• [Prompt]
Reproduce the records below line for line, without changing any characters. Leave out the pictures.

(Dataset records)
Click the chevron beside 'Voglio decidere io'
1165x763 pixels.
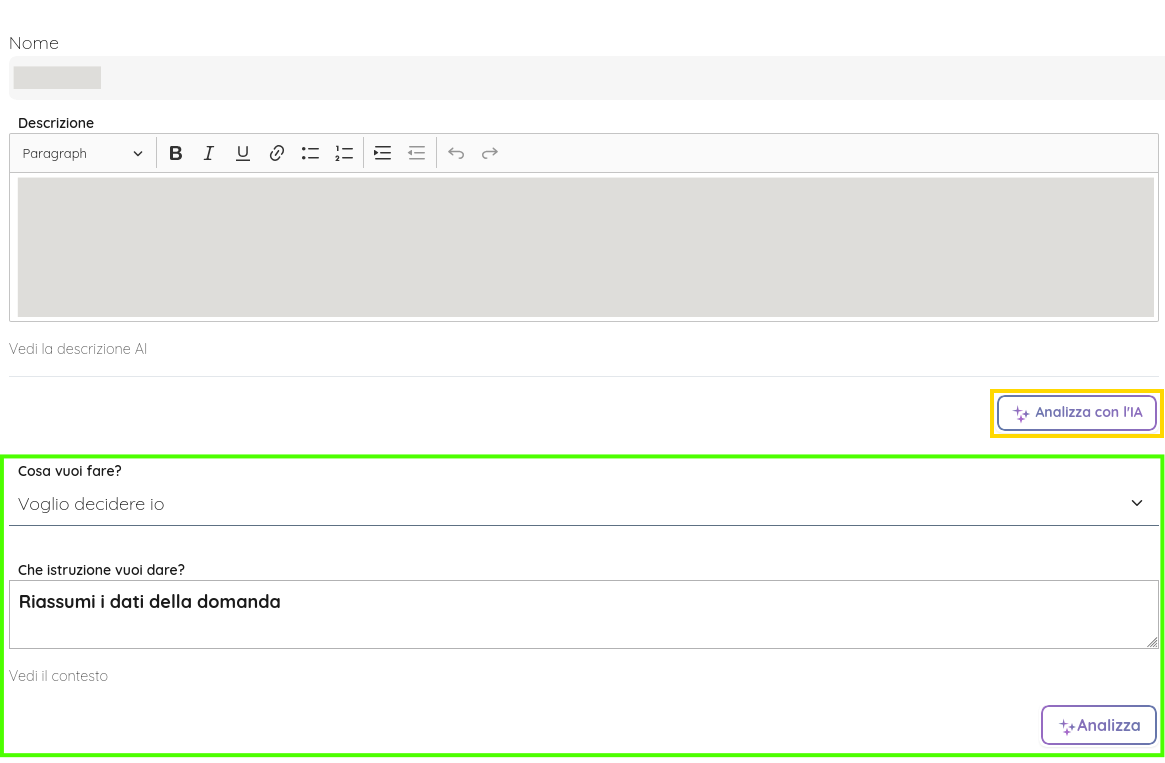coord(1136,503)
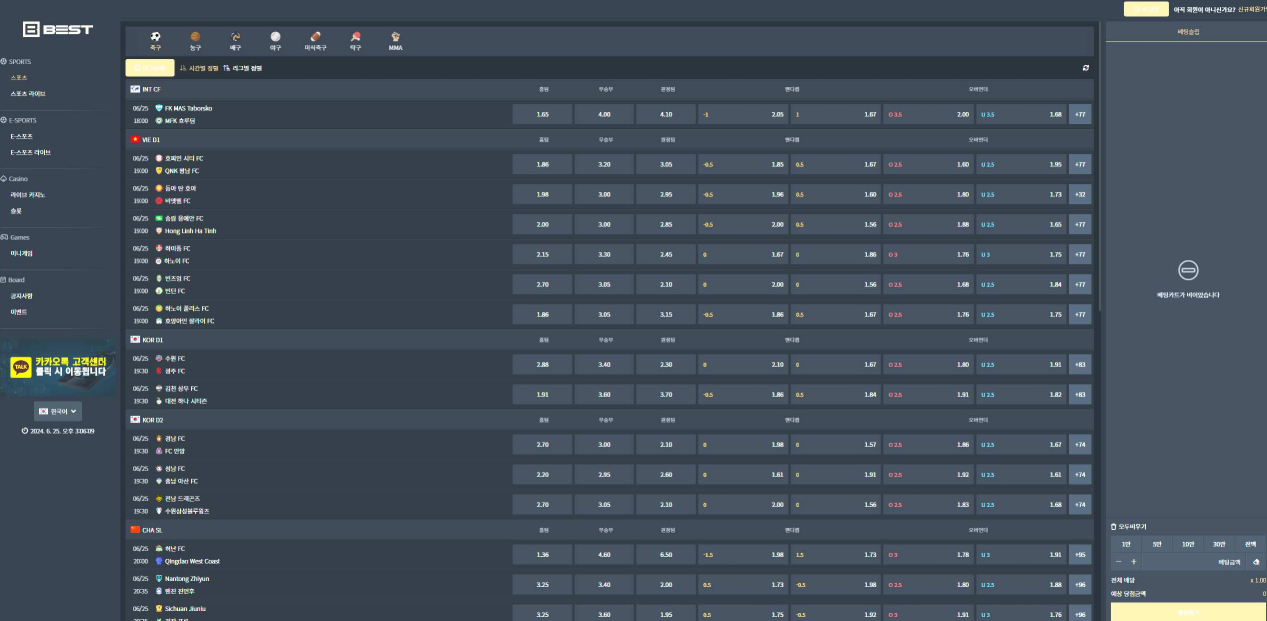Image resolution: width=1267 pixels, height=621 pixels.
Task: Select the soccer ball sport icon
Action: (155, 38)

• [Exercise response]
Click the chevron beside 'Voglio decidere io'
1165x763 pixels.
coord(1136,503)
Image resolution: width=1267 pixels, height=621 pixels.
Task: Select the soccer ball sport icon
Action: (155, 38)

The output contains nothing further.